Ask around for some advice on growing my audience, and implement to see if I can reach a bigger audience (e.g. reposting to hacker news). Measure a bunch of things and see what seems to resonate.
Ask Nuño or someone like Rohin/Kit for estimates of value from posts?
Try out ChatGPT to aid in writing, see if this speeds me up.
How long will this project take?
As much or as little time as I want to give to it. Probably 20+ hours a month if I want to write and read a bunch and publish at least one high quality post a month.
I should have reevaluation points and metrics if I pursue this. Maybe ask for a re-evaluation of donor funding worth after 3 months or 1 year, based on what I produced in that time and how much my audience has grown? Maybe have some metric for how much I should expect my audience to grow?
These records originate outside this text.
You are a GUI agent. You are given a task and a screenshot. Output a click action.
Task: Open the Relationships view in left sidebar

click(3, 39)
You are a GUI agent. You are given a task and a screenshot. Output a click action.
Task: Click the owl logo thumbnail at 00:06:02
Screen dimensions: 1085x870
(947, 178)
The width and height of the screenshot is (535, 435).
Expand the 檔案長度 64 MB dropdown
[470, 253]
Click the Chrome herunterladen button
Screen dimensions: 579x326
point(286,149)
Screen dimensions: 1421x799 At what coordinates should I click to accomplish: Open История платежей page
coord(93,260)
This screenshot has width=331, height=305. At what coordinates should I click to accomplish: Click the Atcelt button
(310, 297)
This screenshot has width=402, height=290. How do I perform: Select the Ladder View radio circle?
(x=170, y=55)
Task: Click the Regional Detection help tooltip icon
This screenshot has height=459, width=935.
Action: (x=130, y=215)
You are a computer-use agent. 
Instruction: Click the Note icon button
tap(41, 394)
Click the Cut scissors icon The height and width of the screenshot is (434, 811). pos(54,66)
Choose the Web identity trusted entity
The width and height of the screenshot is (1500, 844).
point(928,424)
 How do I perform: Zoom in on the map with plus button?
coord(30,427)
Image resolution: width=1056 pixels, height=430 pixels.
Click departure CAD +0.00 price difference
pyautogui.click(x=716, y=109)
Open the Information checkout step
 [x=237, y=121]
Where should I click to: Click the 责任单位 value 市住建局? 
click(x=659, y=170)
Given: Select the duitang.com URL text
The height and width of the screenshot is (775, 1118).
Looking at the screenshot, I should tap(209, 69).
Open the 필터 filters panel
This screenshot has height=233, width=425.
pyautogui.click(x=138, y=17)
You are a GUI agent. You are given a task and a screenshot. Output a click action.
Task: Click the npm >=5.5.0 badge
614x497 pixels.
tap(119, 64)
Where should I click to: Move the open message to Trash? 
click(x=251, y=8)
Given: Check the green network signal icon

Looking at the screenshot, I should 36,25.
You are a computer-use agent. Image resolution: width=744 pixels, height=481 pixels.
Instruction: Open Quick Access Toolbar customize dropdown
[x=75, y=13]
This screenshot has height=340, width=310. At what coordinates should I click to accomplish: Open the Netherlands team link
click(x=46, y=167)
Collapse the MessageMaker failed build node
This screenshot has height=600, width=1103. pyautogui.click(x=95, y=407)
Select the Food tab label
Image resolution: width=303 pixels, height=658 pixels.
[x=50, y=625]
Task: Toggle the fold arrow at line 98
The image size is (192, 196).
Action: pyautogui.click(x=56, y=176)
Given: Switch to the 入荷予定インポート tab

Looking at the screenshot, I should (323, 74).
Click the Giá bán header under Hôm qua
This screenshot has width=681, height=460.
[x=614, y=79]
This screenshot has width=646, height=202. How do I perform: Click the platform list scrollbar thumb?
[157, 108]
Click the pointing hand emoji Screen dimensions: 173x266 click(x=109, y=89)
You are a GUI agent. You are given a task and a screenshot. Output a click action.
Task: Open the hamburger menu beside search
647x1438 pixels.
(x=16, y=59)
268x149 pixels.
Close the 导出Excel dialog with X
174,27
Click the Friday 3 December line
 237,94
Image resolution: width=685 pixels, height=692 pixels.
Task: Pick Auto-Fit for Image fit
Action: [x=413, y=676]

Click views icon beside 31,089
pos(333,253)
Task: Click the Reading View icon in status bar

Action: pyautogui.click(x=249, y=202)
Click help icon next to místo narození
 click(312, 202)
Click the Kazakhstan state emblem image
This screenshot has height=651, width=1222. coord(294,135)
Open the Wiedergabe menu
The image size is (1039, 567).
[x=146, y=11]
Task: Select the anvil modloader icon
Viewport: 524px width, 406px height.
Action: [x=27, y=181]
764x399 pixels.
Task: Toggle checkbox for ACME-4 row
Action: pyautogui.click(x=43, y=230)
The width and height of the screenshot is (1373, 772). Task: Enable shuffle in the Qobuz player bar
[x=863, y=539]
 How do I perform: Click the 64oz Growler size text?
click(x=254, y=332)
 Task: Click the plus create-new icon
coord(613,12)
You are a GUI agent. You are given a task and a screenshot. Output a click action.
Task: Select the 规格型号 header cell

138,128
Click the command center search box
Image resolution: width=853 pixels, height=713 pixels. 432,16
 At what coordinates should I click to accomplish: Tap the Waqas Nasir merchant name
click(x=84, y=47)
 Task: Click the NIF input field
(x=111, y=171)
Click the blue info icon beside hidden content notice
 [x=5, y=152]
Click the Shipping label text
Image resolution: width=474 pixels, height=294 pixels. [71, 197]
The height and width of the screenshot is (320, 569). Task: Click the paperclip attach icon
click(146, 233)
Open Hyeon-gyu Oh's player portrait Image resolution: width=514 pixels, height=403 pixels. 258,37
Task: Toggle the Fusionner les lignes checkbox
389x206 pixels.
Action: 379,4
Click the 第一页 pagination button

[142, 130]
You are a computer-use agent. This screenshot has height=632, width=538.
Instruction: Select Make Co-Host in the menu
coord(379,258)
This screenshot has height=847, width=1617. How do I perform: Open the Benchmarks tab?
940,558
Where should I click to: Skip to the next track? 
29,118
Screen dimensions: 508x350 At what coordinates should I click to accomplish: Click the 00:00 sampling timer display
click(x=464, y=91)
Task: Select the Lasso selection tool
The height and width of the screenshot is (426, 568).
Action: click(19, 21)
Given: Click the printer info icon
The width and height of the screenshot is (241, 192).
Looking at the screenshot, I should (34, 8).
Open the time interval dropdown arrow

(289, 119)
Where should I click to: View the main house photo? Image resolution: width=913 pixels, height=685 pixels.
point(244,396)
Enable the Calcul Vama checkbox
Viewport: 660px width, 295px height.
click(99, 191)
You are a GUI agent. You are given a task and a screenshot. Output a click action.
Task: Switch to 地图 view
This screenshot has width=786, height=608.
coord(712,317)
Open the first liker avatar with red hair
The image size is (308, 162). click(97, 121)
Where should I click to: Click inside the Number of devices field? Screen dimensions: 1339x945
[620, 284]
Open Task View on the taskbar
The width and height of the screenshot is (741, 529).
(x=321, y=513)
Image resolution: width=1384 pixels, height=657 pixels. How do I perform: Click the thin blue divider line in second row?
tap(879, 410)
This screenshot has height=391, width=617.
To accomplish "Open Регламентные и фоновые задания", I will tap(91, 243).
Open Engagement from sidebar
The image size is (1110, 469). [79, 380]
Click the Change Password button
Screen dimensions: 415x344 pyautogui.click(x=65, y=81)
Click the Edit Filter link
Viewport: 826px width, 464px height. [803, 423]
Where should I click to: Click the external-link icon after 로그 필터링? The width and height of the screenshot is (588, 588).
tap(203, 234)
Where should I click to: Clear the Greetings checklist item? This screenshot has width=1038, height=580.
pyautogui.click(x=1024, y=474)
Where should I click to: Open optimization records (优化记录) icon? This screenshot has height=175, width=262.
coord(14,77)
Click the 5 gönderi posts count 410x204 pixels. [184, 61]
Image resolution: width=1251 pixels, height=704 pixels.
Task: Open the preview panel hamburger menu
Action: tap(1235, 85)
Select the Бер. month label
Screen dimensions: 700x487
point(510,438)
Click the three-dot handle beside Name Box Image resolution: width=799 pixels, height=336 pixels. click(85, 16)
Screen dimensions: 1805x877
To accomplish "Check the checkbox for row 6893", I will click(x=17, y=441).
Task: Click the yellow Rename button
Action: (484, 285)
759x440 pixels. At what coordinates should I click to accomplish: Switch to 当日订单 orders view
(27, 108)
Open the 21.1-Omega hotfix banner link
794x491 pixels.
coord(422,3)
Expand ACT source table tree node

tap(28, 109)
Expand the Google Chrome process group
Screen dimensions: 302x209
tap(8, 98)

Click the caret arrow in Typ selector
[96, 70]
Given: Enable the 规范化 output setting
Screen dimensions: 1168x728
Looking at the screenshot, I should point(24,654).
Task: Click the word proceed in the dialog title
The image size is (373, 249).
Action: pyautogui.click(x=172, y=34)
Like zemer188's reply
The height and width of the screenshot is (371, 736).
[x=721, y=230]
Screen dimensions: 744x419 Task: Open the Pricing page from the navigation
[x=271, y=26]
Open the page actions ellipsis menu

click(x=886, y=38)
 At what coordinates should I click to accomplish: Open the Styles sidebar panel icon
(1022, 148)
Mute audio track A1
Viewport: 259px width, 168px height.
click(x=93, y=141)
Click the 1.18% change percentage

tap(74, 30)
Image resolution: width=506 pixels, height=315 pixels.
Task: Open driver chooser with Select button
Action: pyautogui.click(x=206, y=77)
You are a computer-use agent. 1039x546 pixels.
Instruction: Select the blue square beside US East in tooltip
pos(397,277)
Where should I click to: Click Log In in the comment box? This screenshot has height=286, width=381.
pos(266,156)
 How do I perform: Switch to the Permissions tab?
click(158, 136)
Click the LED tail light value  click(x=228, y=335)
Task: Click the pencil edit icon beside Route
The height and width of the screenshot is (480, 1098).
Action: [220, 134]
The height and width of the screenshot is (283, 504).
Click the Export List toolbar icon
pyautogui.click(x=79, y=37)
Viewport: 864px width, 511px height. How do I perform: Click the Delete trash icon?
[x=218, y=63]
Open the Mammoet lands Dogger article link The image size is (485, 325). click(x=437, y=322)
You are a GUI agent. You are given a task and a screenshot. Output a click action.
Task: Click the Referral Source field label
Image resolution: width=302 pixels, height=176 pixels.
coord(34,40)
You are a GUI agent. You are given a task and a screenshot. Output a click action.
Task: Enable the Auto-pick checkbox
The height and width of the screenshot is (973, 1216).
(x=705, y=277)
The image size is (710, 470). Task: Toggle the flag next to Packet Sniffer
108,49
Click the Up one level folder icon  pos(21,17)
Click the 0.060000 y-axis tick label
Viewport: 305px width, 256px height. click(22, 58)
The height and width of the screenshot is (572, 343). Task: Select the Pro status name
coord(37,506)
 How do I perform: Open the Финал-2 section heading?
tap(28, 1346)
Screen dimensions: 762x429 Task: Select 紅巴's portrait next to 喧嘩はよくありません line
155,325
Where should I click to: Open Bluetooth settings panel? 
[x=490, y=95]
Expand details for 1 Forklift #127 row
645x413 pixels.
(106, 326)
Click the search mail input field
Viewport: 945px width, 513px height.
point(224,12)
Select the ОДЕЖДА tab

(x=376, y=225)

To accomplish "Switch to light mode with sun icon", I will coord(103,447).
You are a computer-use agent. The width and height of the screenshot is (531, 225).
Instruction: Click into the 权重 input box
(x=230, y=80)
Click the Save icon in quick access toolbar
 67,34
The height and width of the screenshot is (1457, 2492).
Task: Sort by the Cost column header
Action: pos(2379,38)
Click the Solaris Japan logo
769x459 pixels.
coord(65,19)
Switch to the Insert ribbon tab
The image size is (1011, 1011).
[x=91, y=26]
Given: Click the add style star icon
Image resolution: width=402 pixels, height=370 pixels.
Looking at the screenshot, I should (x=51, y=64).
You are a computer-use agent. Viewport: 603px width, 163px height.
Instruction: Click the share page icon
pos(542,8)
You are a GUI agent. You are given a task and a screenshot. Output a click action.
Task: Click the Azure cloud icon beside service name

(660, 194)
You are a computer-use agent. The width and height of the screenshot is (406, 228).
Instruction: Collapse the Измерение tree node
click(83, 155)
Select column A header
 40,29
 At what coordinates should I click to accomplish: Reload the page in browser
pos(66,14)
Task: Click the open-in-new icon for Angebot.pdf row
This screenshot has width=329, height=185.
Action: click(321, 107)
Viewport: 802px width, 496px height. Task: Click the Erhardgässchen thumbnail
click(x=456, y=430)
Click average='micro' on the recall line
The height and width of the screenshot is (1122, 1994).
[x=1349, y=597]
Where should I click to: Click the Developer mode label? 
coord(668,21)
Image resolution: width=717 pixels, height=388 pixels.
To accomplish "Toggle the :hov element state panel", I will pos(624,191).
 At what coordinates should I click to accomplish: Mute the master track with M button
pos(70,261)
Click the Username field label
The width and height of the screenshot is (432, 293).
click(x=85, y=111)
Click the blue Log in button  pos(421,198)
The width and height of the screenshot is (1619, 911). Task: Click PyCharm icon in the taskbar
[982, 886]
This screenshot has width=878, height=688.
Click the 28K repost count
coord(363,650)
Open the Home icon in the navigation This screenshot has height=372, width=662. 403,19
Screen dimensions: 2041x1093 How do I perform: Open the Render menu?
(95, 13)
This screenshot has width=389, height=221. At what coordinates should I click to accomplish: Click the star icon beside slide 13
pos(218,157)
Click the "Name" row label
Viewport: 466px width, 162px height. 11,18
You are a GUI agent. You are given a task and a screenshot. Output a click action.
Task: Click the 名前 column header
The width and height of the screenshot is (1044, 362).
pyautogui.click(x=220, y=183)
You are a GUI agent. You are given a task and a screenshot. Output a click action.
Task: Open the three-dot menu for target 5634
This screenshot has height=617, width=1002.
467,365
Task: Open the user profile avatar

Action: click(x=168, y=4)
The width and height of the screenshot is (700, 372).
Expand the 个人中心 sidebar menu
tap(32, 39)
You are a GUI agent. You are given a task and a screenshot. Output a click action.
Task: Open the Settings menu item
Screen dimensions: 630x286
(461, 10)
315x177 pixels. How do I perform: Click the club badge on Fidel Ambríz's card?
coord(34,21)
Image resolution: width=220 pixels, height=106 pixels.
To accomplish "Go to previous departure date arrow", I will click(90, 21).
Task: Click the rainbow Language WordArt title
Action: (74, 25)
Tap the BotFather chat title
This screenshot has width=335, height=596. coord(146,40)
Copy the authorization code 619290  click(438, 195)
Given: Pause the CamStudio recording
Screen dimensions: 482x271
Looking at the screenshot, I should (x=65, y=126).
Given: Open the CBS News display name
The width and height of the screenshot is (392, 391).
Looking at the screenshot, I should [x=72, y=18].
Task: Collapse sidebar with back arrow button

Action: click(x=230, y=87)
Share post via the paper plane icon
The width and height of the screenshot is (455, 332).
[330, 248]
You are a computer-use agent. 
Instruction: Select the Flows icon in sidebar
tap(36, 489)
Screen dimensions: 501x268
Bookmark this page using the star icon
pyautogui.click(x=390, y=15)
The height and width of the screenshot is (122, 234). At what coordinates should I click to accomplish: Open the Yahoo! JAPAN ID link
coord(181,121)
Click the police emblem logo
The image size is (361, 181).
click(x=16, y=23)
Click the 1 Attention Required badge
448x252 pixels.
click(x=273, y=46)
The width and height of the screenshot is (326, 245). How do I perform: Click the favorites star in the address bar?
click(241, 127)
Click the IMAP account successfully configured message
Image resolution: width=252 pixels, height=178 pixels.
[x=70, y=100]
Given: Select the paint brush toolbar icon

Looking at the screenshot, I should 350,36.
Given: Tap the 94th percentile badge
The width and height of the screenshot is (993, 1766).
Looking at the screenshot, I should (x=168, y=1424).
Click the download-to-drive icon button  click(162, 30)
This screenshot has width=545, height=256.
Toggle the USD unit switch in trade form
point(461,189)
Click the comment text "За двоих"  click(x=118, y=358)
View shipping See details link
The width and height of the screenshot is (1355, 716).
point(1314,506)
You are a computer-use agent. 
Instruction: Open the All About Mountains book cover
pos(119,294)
Monthly reevaluations for what I should be doing differently in writing and what to focus on.
Counterfactual impact
There are lots of other writers. None of them are doing exactly what I would be, but maybe I’m not adding that much novel and new?
Metrics to measure
I can imagine I get to the end of a year of blogging, without clearly understanding if this worked. Having specific targets in mind (and ways to measure those targets) for audience growth, engagement, posts published, and donor-evaluated value (or audience? Patron?) could help here.
12 posts published, stretch 24
Audience doubled, to 1000 subscribers (can I measure rss feeds?)
Engagement – I get at least at least one comment on the majority of my posts? Maybe I want substantial comments or people telling me the post was useful for the majority of posts?
Donor-evaluated value – what value would be worth trying this experiment? $200 x number of hours to create a post is a good threshold. Maybe anything that’s higher than the arena course donor value? What value would be worth continuing at the end?
How much would an EA funder be willing to pay me to do this project?
Logan got 80,000 for high variance work on naturalism, with Habyrka expressing expectation that it likely wouldn’t work – this seems relevant but different from what I’m thinking about. Personal blogging is probably below this bar.
Guestimate model
I also put together a guestimate model to see if any option was clearly higher impact. While the exercise was helped clarify some uncertainties, it didn’t cause me to update much. Mostly I learned that my confidence intervals were wide and overlapping, so no option was clearly best.
Tips for you to apply
Tool: Write a short project brief for each of your top options to identify your key uncertainties.
This post has many good questions you can consider. I recommend using a reasoning transparency-inspired style if you’re struggling, laying out your reasons and the evidence for those conclusions.
Planning Tests
In my case, writing the project briefs turned up numerous questions I could investigate. For example, I identified two key uncertainties that would easily change my plans.
Can I write well enough/fast enough for professional journalism or blogging?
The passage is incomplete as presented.